* SOURCE PASSAGE
Broadening Your Talent Pool
Office of work-based learning provides essential link.
After Delaware began its Pathways initiative in 2015, thousands of state students were getting more exposure to potential trades and careers than ever before.
But many employers weren’t exactly sure how to get involved with the Pathways program, leading to the creation of the Office of Work-Based Learning (OWBL).
“This is Delaware, so many people are just going to pick up the phone and call their local principal,” says Bryan Horsey, the executive director of the office operated by Delaware Technical Community College. “The purpose and intent of this office is to scale that model.”
Delaware Pathways is a program that links high school and community college students with employers seeking skilled workers in order to expose them to career options and prepare them for success.
In the 2020-21 school year, OWBL worked with more than 1,300 students statewide at 20 schools to connect with about 150 different employers. It was the most robust year for its programming since it started, and Horsey’s team was forced to contend with the impacts of the COVID-19 pandemic during it.
Despite the challenge of reaching students who often weren’t in classrooms last year, OWBL found that the pandemic’s impact actually helped solve one legacy problem in Delaware: transportation. While school districts, especially smaller ones, are often challenged on how to get students to internships, the growth of virtual instruction helped to bridge some of that gap, Horsey says.“
“We had virtual visits to classrooms to talk to students about businesses and organizations, we had individuals mentor a group of students in a given career path, and we even had virtual immersion experiences, where a group of students worked on a project led by an organization,” he explains.
With many employers in need of workers as the COVID-19 pandemic subsides, Horsey notes that OWBL can help broaden their talent pool.“With virtual resources, a company in New Castle County can now get exposed to students in Sussex County. That didn’t happen before,” he says.
OWBL Offers Many Benefits to Employers
While health care and construction trades continue to be among the Pathways’ most popular programs, Horsey notes that even more unique career interests are supported by the office.
“We get all different types of asks. For example, last year we had one student who was interested in a legal career, and we were able to help that student work with a paralegal in a law firm,” he says.
The benefits of the Pathways program for employers are multi-faceted, including giving young people early exposure to a potential career path, connecting companies with a younger workforce, and even helping train leaders on how to manage the next-generation workforce.
“We also provide [business leaders’] feedback to the teachers,” Horsey says, noting that this could include observations on how interview skills need to be improved or why the focus of instruction needs to change. “It’s this feedback loop of the reality of what a company is going to look for, so that the programming and educational development exactly matches what a Delaware employer needs.”
Employers will be excited to find out how the Pathways program has changed career trajectory for teens from when they were in school in past decades, Horsey says. “This [Pathways] initiative has done monumental work in reforming education to the reality of work demand,” he explains. “When I was a kid, we learned geometry. Now, kids are learning geometry with the insight into applying it to a particular career field, and, by the way, here’s an employer that hires in this career field.”
Conversely, Horsey notes that Pathways also exposes established professionals to the next generation of workers, so that they can learn about what motivates these workers and develop a managerial style that will support their workforce well into the future.
“[Pathways] is borne out of education, but it’s a service of economic development for the state’s employers, he says.

* ENTRIES SUPPLIED
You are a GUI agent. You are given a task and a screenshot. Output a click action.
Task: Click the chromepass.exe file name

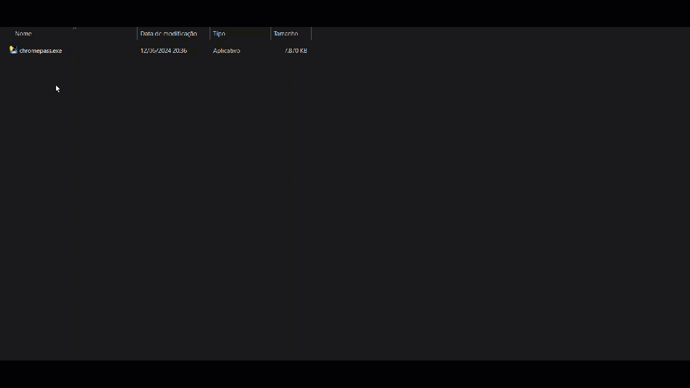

==

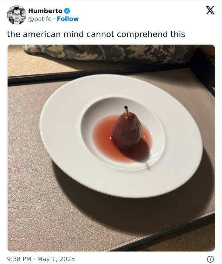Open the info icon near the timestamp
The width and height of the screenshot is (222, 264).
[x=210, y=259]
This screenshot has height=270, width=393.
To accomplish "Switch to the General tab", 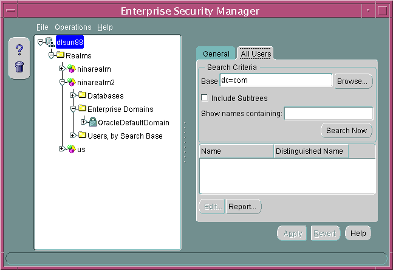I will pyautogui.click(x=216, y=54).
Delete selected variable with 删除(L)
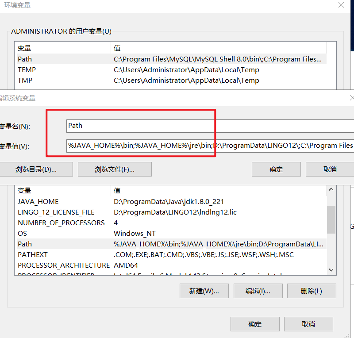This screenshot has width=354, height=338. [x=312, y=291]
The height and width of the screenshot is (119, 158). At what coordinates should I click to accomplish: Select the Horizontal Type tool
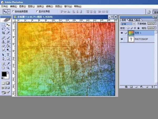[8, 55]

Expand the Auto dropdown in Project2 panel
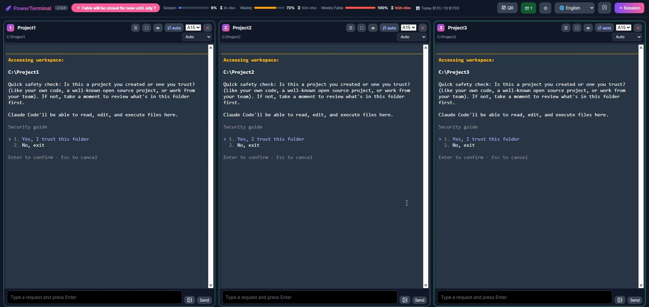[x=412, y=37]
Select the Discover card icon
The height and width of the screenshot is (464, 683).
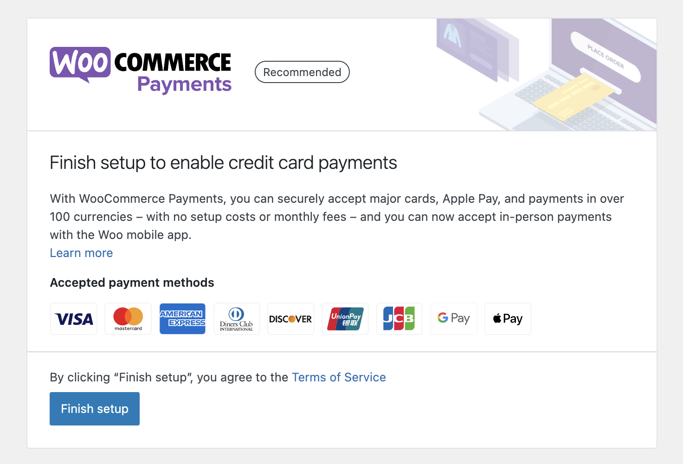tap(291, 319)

* STUDY QUESTIONS
A: According to the Delaware Pathways article, how many students did the Office of Work-Based Learning work with in the 2020-21 school year?
B: From the Delaware Pathways article, return the passage that begins at the words "After Delaware began" and stops after "them for success.".
The data comes from a different source than the Delaware Pathways article.

* ANSWER LIST
A: More than 1,300 students.

B:
After Delaware began its Pathways initiative in 2015, thousands of state students were getting more exposure to potential trades and careers than ever before.
But many employers weren’t exactly sure how to get involved with the Pathways program, leading to the creation of the Office of Work-Based Learning (OWBL).
“This is Delaware, so many people are just going to pick up the phone and call their local principal,” says Bryan Horsey, the executive director of the office operated by Delaware Technical Community College. “The purpose and intent of this office is to scale that model.”
Delaware Pathways is a program that links high school and community college students with employers seeking skilled workers in order to expose them to career options and prepare them for success.